Requirements.
#1 Please quote the passage on external-cavity diode lasers word for word, starting with "Possible Features" and going on through "the laser diode.", ignoring the data that follows it.
#2 Write what comes next in the passage on external-cavity diode lasers, picking up after its last sentence; the data after it is not part of that passage.
═══ Passage provided ═══
External-cavity Diode Lasers
Author: the photonics expert Dr. Rüdiger Paschotta
Acronym: ECDL
Definition: non-monolithic diode lasers where the laser cavity (resonator) is completed with external optical elements
More general term: diode lasers
Categories: optoelectronics, laser devices and laser physics
An external-cavity diode laser is a diode laser based on a laser diode chip integrated into a somewhat larger laser cavity that also contains other optical elements. The diode chip is typically antireflection coated at one end, and the laser resonator is completed with e.g. a collimating lens (or separate fast-axis and slow-axis beam collimators) and an external mirror, as shown in Figure 1.
Another type of external-cavity laser uses a resonator based on an optical fiber rather than free-space optics. Narrowband optical feedback can then be provided by a fiber Bragg grating.
Possible Features
The external laser resonator introduces several new features and options:
- An optical bandpass filter can be used to determine the emission wavelength and to reduce the emission linewidth. diffraction grating or a volume Bragg grating (VBG, also called VHG = Volume Holographic Grating) can be used to obtain a fixed wavelength narrow-linewidth laser.
- Wavelength tuning is possible by incorporating an adjustable optical bandpass filter as a tuning element. Most often a diffraction grating is used. (See below for details.) Another possibility is to use a wavelength selector with a somewhat larger bandwidth and tune the emission wavelength within its range, e.g. by varying the drive current of the laser diode.
═══ Given information ═══
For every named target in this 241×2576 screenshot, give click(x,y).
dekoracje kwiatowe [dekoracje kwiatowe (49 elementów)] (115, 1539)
═══
Expected answers.
#1
Possible Features
The external laser resonator introduces several new features and options:
- An optical bandpass filter can be used to determine the emission wavelength and to reduce the emission linewidth. diffraction grating or a volume Bragg grating (VBG, also called VHG = Volume Holographic Grating) can be used to obtain a fixed wavelength narrow-linewidth laser.
- Wavelength tuning is possible by incorporating an adjustable optical bandpass filter as a tuning element. Most often a diffraction grating is used. (See below for details.) Another possibility is to use a wavelength selector with a somewhat larger bandwidth and tune the emission wavelength within its range, e.g. by varying the drive current of the laser diode.

#2
- Compared to a standard laser diode, the longer resonator increases the damping time of the intracavity light, allowing for lower phase noise and a smaller emission linewidth (in single-frequency operation). An intracavity filter such as a diffraction grating can further reduce the linewidth. Typical linewidths of external cavity diode lasers are below 1 MHz.
- The external cavity also adds important features for mode locking (see below).
External-cavity diode lasers can be fabricated with very compact setups. Depending on the additional optical elements required, it is often possible to make miniature lasers of this type.
Note that there are external-cavity semiconductor lasers that are not diode lasers: optically pumped vertical external-cavity surface-emitting lasers (VECSELs), which do not contain a p–n junction.
Tunable External-cavity Diode Lasers
Tunable external-cavity diode lasers (→ tunable lasers) typically use a diffraction grating as the wavelength-selective element in the external cavity. They are also called grating-stabilized diode lasers.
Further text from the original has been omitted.